But here we are only capturing the basic meta data about the app to help in certain decision making. for example with the compute resource requirements, edge cloud APIs should be able to find an optimal edge cloud based on the platforms capabilities and resource availability. but then for actual application deployment users will have to leverage EAM APIs.
In future we can always look at optimizing this to avoid developers giving similar information at multiple places but the vision is application profiles are more generic and high level meta data which will be used in multiple CAMARA APIs but then for more specific intents developers will have to use the respective APIs like EAM.

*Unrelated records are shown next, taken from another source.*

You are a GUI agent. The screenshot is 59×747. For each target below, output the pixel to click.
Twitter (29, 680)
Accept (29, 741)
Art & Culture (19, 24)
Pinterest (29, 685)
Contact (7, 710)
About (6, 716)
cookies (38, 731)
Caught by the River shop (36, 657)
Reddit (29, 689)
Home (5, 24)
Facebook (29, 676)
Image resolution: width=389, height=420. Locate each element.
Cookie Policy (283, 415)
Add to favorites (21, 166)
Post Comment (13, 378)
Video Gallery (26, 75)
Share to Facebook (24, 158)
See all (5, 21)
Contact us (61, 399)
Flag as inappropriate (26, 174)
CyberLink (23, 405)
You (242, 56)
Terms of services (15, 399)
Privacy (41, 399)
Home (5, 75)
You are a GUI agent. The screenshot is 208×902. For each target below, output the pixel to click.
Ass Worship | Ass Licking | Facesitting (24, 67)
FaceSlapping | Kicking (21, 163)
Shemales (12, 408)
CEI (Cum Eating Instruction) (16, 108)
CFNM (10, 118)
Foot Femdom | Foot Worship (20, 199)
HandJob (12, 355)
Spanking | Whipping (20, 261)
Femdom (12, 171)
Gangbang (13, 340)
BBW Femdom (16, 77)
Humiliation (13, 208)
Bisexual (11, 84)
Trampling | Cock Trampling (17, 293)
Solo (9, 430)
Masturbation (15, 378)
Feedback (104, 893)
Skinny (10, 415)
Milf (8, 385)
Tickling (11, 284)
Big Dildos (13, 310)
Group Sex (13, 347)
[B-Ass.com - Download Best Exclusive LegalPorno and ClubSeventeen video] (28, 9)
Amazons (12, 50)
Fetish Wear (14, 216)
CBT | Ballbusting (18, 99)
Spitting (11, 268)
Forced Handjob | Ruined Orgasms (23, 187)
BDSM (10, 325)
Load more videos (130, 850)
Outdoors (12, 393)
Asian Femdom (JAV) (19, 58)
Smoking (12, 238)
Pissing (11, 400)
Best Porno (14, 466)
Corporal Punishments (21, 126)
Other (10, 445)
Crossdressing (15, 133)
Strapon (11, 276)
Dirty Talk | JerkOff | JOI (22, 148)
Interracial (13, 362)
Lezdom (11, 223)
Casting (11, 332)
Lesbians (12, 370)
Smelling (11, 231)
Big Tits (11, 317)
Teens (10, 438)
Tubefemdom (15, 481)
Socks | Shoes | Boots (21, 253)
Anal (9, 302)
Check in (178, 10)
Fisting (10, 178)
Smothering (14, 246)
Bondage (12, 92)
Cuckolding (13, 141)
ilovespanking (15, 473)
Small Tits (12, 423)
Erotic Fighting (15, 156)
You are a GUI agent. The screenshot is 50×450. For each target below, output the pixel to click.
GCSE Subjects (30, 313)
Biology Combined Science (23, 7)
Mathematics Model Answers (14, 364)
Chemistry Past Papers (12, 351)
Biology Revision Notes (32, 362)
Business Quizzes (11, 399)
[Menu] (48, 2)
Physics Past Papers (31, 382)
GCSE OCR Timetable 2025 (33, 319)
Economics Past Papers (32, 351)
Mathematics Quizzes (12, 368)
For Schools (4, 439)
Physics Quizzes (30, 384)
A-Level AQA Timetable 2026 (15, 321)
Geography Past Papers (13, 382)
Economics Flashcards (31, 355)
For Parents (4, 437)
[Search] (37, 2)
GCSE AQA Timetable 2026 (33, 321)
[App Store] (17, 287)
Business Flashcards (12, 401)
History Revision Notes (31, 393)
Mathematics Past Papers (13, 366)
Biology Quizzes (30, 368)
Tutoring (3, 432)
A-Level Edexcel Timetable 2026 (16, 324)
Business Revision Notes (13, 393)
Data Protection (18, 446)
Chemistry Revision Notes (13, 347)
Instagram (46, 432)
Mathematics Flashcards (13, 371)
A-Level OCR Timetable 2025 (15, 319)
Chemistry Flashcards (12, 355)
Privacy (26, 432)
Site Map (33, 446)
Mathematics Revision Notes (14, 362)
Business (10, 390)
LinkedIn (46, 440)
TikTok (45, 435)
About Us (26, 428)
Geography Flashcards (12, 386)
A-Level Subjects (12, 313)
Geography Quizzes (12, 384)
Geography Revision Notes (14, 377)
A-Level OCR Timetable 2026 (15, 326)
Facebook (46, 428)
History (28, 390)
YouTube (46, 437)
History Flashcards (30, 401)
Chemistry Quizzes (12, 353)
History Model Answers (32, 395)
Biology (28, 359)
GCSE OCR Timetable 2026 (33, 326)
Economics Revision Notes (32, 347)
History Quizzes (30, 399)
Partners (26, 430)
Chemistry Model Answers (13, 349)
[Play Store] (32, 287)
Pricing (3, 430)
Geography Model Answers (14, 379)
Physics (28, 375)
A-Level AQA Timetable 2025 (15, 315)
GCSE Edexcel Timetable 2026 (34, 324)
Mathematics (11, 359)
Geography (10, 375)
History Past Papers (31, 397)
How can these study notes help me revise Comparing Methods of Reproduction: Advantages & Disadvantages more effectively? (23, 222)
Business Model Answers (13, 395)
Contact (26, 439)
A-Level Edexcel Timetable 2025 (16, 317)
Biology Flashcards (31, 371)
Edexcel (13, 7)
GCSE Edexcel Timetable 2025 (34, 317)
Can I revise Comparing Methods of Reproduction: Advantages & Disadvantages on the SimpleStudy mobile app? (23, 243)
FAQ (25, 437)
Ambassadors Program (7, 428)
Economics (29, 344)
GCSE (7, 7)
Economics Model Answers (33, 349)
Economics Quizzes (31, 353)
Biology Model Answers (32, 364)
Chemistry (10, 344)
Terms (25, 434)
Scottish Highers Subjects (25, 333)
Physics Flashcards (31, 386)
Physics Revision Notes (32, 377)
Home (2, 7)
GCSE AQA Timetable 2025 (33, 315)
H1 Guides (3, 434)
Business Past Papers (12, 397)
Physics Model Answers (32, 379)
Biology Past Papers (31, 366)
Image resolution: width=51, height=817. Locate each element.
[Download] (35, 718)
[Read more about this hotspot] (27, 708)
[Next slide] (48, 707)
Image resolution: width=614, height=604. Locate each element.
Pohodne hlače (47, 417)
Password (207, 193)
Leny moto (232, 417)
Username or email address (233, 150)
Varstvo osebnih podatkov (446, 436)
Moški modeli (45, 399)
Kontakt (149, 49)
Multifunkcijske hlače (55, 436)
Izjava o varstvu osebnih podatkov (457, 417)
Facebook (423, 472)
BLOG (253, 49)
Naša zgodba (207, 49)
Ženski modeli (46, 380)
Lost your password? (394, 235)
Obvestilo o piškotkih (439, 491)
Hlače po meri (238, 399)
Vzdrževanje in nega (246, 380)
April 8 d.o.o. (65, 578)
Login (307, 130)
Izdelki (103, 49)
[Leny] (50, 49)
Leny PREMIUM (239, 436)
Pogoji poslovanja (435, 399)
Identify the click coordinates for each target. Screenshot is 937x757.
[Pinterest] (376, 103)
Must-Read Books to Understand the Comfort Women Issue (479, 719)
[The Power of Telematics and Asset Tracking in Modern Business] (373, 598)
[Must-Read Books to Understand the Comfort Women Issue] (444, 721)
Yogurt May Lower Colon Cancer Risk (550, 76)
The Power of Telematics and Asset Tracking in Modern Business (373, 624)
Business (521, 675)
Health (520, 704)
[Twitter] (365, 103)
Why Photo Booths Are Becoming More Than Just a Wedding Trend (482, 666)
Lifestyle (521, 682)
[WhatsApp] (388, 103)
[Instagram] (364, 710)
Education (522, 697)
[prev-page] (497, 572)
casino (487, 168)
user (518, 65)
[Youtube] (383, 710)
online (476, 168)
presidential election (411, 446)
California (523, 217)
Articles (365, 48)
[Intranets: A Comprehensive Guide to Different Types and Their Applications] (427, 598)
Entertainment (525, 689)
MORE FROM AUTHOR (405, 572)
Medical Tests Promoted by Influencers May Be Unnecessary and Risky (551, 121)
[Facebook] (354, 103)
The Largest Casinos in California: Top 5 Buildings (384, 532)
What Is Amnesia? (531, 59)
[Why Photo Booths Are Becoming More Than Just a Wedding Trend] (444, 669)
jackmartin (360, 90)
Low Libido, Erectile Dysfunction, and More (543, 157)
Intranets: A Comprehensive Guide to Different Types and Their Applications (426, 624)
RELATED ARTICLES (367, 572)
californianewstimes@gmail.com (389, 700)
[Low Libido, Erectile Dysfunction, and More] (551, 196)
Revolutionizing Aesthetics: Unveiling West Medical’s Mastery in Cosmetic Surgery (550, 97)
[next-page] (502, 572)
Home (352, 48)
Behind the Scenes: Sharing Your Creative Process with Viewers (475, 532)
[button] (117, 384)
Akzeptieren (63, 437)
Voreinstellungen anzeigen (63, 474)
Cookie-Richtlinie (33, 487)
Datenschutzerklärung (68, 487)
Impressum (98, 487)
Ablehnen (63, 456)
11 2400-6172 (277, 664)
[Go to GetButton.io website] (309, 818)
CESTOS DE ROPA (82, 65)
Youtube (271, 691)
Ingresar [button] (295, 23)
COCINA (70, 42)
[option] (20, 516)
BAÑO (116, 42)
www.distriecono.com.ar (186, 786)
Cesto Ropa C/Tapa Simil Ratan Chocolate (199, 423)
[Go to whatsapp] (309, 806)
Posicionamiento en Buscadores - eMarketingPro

There was a problem hiding this comment.
I see, I understand the intent now. I'm a little worried about the duplication of data/work, though. Does this mean the application provider needs to maintain separate but potentially partially redundant application profiles (definitions) both here and in EAM and potentially other places?
Also I understand the intent is to be more general here, but depending on what you intend to utilize it for, you will need more specific information for something like optimal edge placement, if you actually want to get an answer that agrees with what EAM will do/allow. For example, if an edge site only supports the ARM architecture, or only supports containerized workloads and not VMs, or doesn't support QoS (because it's running on a public cloud instead of in-network), etc. I think it would be ok if the intent was not overlapping with other API functionality.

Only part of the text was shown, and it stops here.